KUNST IM INTERRELIGIÖSEN DIALOG
Kitaj – Auf der Suche nach der (jüdischen) Identität
Donnerstag, 24. Oktober 2013, 19 Uhr, Lichthof, Teilnahme: 3 € (zzgl. Eintritt)
In vielen seiner Gemälde spürt Roland B. Kitaj der Frage der Identität des Menschen nach. Dabei wird deutlich, dass sowohl die Zeitgeschichte als auch die Frage, was „Jüdischsein" bedeutet, zentrale Rollen in dieser Auseinandersetzung einnehmen. Kitaj hat den Begriff der "Diasporische Kunst" geprägt. Hiermit bezeichnet er eine "neue jüdische Kunst". Kitaj betont, dass er den Begriff Diaspora nicht nur auf Juden und Jüdinnen bezieht sondern auf alle Menschen, die aus unterschiedlichsten Gründen im Exil leben. Oder fern der Länder, an denen ihr Herz hängt.
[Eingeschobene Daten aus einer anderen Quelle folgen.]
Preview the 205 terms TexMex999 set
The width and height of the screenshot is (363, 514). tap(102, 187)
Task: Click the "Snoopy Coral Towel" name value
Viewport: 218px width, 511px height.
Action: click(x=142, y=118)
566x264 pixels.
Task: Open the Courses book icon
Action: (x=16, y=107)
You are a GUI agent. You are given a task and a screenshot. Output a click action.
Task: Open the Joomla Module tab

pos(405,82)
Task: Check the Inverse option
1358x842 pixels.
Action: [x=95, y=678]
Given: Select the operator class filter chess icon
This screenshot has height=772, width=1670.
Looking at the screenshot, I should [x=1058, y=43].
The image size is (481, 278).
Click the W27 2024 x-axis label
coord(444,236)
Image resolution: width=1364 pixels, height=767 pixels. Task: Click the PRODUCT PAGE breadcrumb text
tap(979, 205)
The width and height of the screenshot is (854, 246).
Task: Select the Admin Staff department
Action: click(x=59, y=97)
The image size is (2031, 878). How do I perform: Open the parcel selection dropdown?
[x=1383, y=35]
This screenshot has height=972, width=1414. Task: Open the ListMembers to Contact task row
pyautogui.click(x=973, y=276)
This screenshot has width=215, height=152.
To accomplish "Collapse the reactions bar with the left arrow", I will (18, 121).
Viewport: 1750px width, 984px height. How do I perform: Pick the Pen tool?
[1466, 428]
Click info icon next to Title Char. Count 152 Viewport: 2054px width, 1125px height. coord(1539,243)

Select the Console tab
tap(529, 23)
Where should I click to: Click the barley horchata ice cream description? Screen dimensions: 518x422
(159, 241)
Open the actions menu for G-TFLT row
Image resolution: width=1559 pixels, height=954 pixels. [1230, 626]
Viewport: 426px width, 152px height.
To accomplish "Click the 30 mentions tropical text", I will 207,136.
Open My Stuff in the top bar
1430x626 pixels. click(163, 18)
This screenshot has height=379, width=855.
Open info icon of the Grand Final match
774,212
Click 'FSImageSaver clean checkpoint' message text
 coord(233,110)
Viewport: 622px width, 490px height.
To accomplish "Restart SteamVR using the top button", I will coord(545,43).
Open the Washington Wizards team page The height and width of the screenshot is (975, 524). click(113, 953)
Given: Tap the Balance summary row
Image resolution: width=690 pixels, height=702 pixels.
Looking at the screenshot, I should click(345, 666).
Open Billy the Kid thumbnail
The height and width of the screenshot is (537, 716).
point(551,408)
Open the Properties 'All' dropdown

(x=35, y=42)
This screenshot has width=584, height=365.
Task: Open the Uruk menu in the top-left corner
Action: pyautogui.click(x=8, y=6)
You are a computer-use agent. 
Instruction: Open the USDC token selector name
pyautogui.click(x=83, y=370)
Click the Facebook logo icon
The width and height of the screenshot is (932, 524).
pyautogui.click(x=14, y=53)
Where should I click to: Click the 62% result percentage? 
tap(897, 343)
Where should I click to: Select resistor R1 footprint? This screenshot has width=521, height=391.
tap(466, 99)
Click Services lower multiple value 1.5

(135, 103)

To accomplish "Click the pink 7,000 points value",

Das Gemälde "The Jewish Rider" gibt u.a. den Anlass, über die Frage der Identität eines Menschen und der Bedeutung der Religion hierin nachzugehen.
Referentin und Referenten: Halima Krausen (Imamin), Dr. Edward van Voolen (Rabbiner und Kunsthistoriker), Dr. Friedrich Brandi-Hinnrichs (Ev.-luth. Pastor). Moderation: Marion Koch, M.A.